The moral sense, fed and strengthened either directly or indirectly by Holy Scripture, wants "fairness" of God but the truth of their feelings that for God to consign the unbeliever to Hell, either making it happen or permitting it to happen, because he does not believe, that moral sense, must be disregarded, or treated as an attack of the Enemy, the Devil. All this because of the basic misunderstanding of what Scripture does say on the subject of salvation, the way of salvation, the role of faith, and the Atonement of Christ on the Cross itself.

One need not conclude that faith is absent in the Old Testament because it is not mentioned much, just as one need not conclude that to a fish water does not matter, since in it, there is no notice taken. As the fish lives in the water, so the Old Testament characters live in faith - without a mention, - until there is reason for it, as in the time of Abraham, the father of faith, and in that sense, the father of all Christians. It is faith that brought Abraham to acceptance with God, and that faith was expressed in obedience - obedence to leave Ur, obedience to sacrifice his son. His faith was considered his righteousness. How apt, then, that Abraham in his faith should be a pointer to Christians in their faith in Christ as their Savior, and thus their righteousness.

But, the content of faith for all of the characters and epochs of both Testaments was different, and as God revealed more of who He is and what He has done, faith itself was filled with new object and sometimes subtely and sometimes not so, changed, according to its object, and so their came "Christian Faith" changed to "fit" its object, Christ, and changed because of the Spirit of Christ, the Holy Spirit, was now penetrating and filling and vivifying faith in a way it could never be before. And so Noah, Abraham, Isaiah, Simeon, Paul, and Peter, all men of faith, and yet the requirement laid on them by the ongoing revelation of God, different for each one in each epoch as surely as the requirement of God upon the thief on the cross, Cornelius, Mary, the toddler running to his arms, and the baby in the womb aborted, we can be sure, all different one from the other.

What remains the same for all, for all times, is the one Atonement of Christ on the Cross, bearing the sins, fallibilities, sicknesses, incapabilites, incompletenesses of all, each in their own order, upon His sinless body and soul, bringing them, if they will, according to what is given them, into the loving arms of the Saviour and the Heavenly Father.

All this, so naturally and so divinely enacted by the many modulations of the Savior when here on earth, with all manners of men and women, each different, and each lovingly and accurately dealt with by the Saviour - the woman at the well, Zacheus, up the tree, the woman caght in adultery, Matthew at the tax table, leading them all to more and more of the light and toward Him, until they, too, could decide on the worth of Him and His Kingdom.
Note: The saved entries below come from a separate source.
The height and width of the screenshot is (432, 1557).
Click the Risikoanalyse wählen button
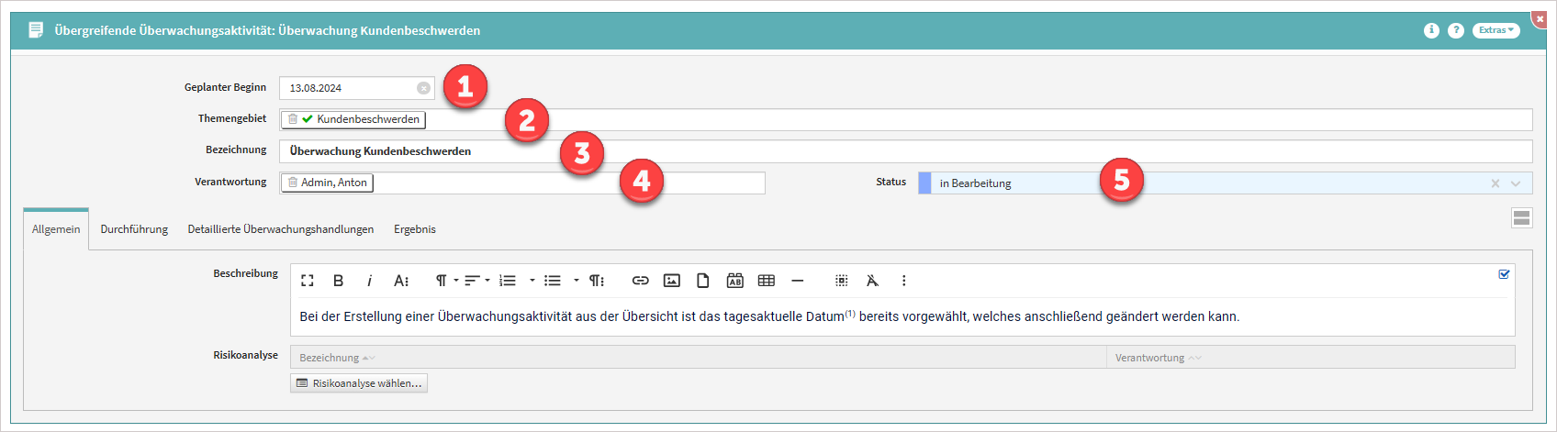point(359,383)
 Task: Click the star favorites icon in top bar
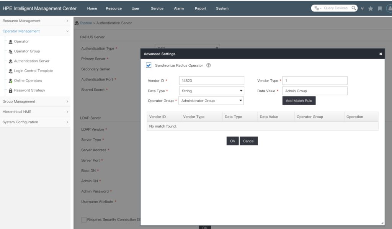371,7
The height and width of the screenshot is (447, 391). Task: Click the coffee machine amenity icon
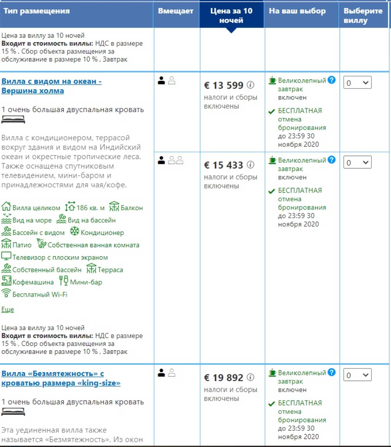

According to the Light - read the third chapter of the Gospel of John, if not in the Greek, then in the King James, which well expresses the change of the singular "thee", and "thou" to the plural "ye" and "you", expressing when Jesus stops speaking to the individual Nicodemus, and starts speaking through Nicodemus to all of the Jews of that century, and notice that it is no longer Jesus alone speaking but it is the "we" of the Church speaking. For the Light is expanding, and to him to whom enlightenment comes, from him will more be required, and to the one who is condemned, who has rejected the light, whether individual or people, it is because of the love of darkness, and that alone.

The way of Salvation as He walked it and talked it, is no different than the way of Salvation as Paul preached it and believed it.